* **Consignes**
1. D'après le passage, à quelle date l'établissement a-t-il émis la mise en demeure ?
2. Rassemblez toutes les lignes des entrées qui contiennent le mot « header ».

* **Passage fourni**

# # #

Procédure devant la cour :
Par une requête et un mémoire, enregistrés le 21 mars 2018 et le 19 avril 2018, l'Etablissement public foncier de Nouvelle-Aquitaine, venu aux droits de l'Etablissement public foncier de Poitou-Charentes, représenté par MeE..., demande à la cour dans le dernier état de ses conclusions :
1°) d'annuler cette ordonnance du 7 mars 2018 du juge des référés du tribunal administratif de Poitiers en tant qu'elle confie à l'expert la mission, d'une part, de réunir les éléments relatifs au projet d'urbanisation de la zone du " Fief Melon " dont disposait l'Etablissement public foncier de Nouvelle-Aquitaine préalablement à la conclusion de la convention de portage, à la signature du compromis de vente du 6 mars 2008 et à l'acquisition du terrain et, d'autre part, de déterminer la valeur du terrain au moment de la conclusion de la convention de portage, de son acquisition par l'Etablissement public foncier de Nouvelle-Aquitaine et de la mise en demeure émise par l'établissement le 19 mai 2017 ;
2°) de substituer à ces chefs de mission ceux portant, d'une part, sur les éléments relatifs au projet d'urbanisation de la zone du " Fief Melon " dont disposaient la commune de Dolus d'Oléron et l'Etablissement public foncier de Nouvelle-Aquitaine préalablement à la conclusion de la convention de portage, à la signature du compromis de vente du 6 mars 2008 et à l'acquisition du terrain et, d'autre part, de déterminer la valeur du terrain au moment de la signature du compromis de vente du 6 mars 2008, de la conclusion de la convention de portage du 2 août 2012, de son acquisition par l'Etablissement public foncier de Nouvelle-Aquitaine le 18 décembre 2012 et de la mise en demeure émise par l'établissement le 19 mai 2017 ;
3°) de mettre à la charge de la commune de Dolus d'Oléron la somme de 4 000 euros au titre de l'article L. 761-1 du code de justice administrative.

# # #

* **Entrées affichées**
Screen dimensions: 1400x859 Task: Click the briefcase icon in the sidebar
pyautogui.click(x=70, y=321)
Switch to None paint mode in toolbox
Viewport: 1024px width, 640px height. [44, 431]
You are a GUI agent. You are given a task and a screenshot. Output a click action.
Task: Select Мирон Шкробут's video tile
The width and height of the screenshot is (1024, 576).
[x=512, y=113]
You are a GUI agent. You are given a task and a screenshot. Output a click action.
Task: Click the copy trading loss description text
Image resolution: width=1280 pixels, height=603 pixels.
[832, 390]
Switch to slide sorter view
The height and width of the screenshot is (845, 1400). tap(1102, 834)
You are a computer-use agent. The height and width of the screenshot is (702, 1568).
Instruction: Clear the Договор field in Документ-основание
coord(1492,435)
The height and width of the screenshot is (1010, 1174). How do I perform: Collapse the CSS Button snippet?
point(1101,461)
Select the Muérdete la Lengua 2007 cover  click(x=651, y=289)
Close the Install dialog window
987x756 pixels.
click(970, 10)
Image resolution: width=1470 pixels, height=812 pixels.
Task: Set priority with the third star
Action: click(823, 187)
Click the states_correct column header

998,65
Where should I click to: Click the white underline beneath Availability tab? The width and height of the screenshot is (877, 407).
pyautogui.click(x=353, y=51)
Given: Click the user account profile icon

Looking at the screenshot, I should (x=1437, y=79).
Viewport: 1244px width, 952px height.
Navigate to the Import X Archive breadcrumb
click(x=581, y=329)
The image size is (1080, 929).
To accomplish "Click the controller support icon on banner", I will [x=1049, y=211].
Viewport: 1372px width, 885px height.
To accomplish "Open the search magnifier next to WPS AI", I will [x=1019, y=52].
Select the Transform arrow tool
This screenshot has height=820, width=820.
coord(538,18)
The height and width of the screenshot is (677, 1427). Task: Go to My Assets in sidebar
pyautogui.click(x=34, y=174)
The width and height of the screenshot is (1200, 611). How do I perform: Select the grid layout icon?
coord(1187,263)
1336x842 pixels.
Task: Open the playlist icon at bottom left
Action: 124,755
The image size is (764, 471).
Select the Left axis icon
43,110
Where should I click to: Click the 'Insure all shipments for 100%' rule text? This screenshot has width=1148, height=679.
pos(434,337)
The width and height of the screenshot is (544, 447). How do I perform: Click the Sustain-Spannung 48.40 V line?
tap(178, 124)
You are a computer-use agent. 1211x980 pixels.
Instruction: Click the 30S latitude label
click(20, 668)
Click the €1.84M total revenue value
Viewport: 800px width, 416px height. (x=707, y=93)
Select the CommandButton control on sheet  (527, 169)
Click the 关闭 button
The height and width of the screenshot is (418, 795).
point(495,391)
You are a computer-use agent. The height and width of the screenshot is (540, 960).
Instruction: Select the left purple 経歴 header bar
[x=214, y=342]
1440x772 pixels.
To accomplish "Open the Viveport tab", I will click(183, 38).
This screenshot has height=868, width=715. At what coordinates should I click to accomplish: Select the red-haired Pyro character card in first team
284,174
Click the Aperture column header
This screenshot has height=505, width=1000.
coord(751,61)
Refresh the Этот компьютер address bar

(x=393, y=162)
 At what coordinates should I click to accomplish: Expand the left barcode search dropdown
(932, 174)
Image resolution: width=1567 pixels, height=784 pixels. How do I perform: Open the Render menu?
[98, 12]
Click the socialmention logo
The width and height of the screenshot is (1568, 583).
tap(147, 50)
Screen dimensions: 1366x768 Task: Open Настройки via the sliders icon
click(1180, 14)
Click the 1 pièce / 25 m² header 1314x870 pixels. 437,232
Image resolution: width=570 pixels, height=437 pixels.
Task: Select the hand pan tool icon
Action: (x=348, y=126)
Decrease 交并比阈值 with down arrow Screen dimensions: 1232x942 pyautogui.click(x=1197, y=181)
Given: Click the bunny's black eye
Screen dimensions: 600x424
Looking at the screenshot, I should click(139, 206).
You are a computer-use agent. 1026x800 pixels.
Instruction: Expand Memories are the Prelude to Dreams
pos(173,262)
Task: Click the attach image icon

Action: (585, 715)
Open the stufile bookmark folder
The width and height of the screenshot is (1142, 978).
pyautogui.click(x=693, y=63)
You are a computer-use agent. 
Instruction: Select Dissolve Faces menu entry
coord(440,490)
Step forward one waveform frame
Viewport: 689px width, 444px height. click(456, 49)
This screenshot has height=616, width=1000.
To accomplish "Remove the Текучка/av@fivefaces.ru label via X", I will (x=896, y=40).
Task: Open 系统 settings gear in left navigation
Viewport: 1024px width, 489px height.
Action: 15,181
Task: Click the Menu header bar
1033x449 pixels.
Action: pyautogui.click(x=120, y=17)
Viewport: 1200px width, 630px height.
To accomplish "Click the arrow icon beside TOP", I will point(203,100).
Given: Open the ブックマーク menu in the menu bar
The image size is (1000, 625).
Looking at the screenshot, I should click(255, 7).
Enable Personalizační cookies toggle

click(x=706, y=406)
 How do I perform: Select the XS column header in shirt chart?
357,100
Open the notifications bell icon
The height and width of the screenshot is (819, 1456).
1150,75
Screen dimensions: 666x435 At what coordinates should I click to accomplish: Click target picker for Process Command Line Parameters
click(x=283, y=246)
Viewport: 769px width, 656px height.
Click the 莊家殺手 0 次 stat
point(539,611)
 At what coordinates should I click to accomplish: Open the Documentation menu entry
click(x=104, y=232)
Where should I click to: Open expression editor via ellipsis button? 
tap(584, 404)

# # #

* **Réponses dans l'ordre**
1. Le 19 mai 2017.

2.
Click the states_correct column header
Instruction: Select the left purple 経歴 header bar
Click the Aperture column header
Click the 1 pièce / 25 m² header 1314x870 pixels. 437,232
Task: Click the Menu header bar
 How do I perform: Select the XS column header in shirt chart?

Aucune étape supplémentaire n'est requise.